— start Provided data —
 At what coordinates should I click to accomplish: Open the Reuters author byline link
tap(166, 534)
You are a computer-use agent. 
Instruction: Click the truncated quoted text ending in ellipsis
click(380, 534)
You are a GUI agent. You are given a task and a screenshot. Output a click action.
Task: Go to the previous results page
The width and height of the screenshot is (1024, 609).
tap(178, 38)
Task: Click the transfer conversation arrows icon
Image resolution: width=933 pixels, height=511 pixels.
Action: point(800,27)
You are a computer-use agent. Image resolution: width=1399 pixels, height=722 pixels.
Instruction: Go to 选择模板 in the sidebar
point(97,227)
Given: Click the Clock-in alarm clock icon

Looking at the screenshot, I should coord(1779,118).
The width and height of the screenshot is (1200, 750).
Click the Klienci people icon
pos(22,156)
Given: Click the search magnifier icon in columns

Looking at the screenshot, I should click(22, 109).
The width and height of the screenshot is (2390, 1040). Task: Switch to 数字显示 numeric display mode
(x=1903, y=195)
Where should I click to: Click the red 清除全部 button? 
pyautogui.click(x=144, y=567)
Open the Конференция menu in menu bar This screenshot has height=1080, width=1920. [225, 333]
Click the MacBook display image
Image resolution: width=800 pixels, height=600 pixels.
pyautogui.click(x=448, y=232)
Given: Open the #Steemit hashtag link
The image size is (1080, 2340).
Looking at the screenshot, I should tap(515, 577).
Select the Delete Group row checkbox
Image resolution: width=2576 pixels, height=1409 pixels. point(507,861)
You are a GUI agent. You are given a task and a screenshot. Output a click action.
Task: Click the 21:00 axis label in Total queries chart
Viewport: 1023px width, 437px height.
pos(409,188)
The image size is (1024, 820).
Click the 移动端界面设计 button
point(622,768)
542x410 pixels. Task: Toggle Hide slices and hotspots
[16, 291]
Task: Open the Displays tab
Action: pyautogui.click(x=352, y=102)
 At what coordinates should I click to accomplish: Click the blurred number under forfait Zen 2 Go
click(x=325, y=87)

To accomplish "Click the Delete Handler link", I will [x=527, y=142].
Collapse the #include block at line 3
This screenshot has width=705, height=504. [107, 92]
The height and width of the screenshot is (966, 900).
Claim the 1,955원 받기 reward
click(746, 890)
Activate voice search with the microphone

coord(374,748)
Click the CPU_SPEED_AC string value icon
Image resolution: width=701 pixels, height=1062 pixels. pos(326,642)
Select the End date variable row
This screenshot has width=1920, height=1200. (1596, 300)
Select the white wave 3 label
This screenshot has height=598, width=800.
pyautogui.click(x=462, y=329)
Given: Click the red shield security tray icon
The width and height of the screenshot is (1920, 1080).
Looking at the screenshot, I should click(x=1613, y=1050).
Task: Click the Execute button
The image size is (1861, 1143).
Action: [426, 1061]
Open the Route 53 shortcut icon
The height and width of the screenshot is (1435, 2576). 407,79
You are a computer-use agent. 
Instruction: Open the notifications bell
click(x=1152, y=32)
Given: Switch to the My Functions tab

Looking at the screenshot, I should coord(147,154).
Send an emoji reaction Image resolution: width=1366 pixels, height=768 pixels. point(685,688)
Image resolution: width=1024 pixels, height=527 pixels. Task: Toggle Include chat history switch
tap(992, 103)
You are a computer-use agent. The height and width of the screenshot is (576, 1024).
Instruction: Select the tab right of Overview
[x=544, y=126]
— end Provided data —
Task.
Reproduce every line of the material above verbatim, keeping the original order, wording and punctuation.

Solved problem.
 At what coordinates should I click to accomplish: Open the Reuters author byline link
tap(166, 534)
You are a computer-use agent. 
Instruction: Click the truncated quoted text ending in ellipsis
click(380, 534)
You are a GUI agent. You are given a task and a screenshot. Output a click action.
Task: Go to the previous results page
The width and height of the screenshot is (1024, 609).
tap(178, 38)
Task: Click the transfer conversation arrows icon
Image resolution: width=933 pixels, height=511 pixels.
Action: point(800,27)
You are a computer-use agent. Image resolution: width=1399 pixels, height=722 pixels.
Instruction: Go to 选择模板 in the sidebar
point(97,227)
Given: Click the Clock-in alarm clock icon

Looking at the screenshot, I should coord(1779,118).
The width and height of the screenshot is (1200, 750).
Click the Klienci people icon
pos(22,156)
Given: Click the search magnifier icon in columns

Looking at the screenshot, I should click(22, 109).
The width and height of the screenshot is (2390, 1040). Task: Switch to 数字显示 numeric display mode
(x=1903, y=195)
Where should I click to: Click the red 清除全部 button? 
pyautogui.click(x=144, y=567)
Open the Конференция menu in menu bar This screenshot has height=1080, width=1920. [225, 333]
Click the MacBook display image
Image resolution: width=800 pixels, height=600 pixels.
pyautogui.click(x=448, y=232)
Given: Open the #Steemit hashtag link
The image size is (1080, 2340).
Looking at the screenshot, I should tap(515, 577).
Select the Delete Group row checkbox
Image resolution: width=2576 pixels, height=1409 pixels. point(507,861)
You are a GUI agent. You are given a task and a screenshot. Output a click action.
Task: Click the 21:00 axis label in Total queries chart
Viewport: 1023px width, 437px height.
pos(409,188)
The image size is (1024, 820).
Click the 移动端界面设计 button
point(622,768)
542x410 pixels. Task: Toggle Hide slices and hotspots
[16, 291]
Task: Open the Displays tab
Action: pyautogui.click(x=352, y=102)
 At what coordinates should I click to accomplish: Click the blurred number under forfait Zen 2 Go
click(x=325, y=87)

To accomplish "Click the Delete Handler link", I will [x=527, y=142].
Collapse the #include block at line 3
This screenshot has width=705, height=504. [107, 92]
The height and width of the screenshot is (966, 900).
Claim the 1,955원 받기 reward
click(746, 890)
Activate voice search with the microphone

coord(374,748)
Click the CPU_SPEED_AC string value icon
Image resolution: width=701 pixels, height=1062 pixels. pos(326,642)
Select the End date variable row
This screenshot has width=1920, height=1200. (1596, 300)
Select the white wave 3 label
This screenshot has height=598, width=800.
pyautogui.click(x=462, y=329)
Given: Click the red shield security tray icon
The width and height of the screenshot is (1920, 1080).
Looking at the screenshot, I should click(x=1613, y=1050).
Task: Click the Execute button
The image size is (1861, 1143).
Action: [426, 1061]
Open the Route 53 shortcut icon
The height and width of the screenshot is (1435, 2576). 407,79
You are a computer-use agent. 
Instruction: Open the notifications bell
click(x=1152, y=32)
Given: Switch to the My Functions tab

Looking at the screenshot, I should coord(147,154).
Send an emoji reaction Image resolution: width=1366 pixels, height=768 pixels. point(685,688)
Image resolution: width=1024 pixels, height=527 pixels. Task: Toggle Include chat history switch
tap(992, 103)
You are a computer-use agent. The height and width of the screenshot is (576, 1024).
Instruction: Select the tab right of Overview
[x=544, y=126]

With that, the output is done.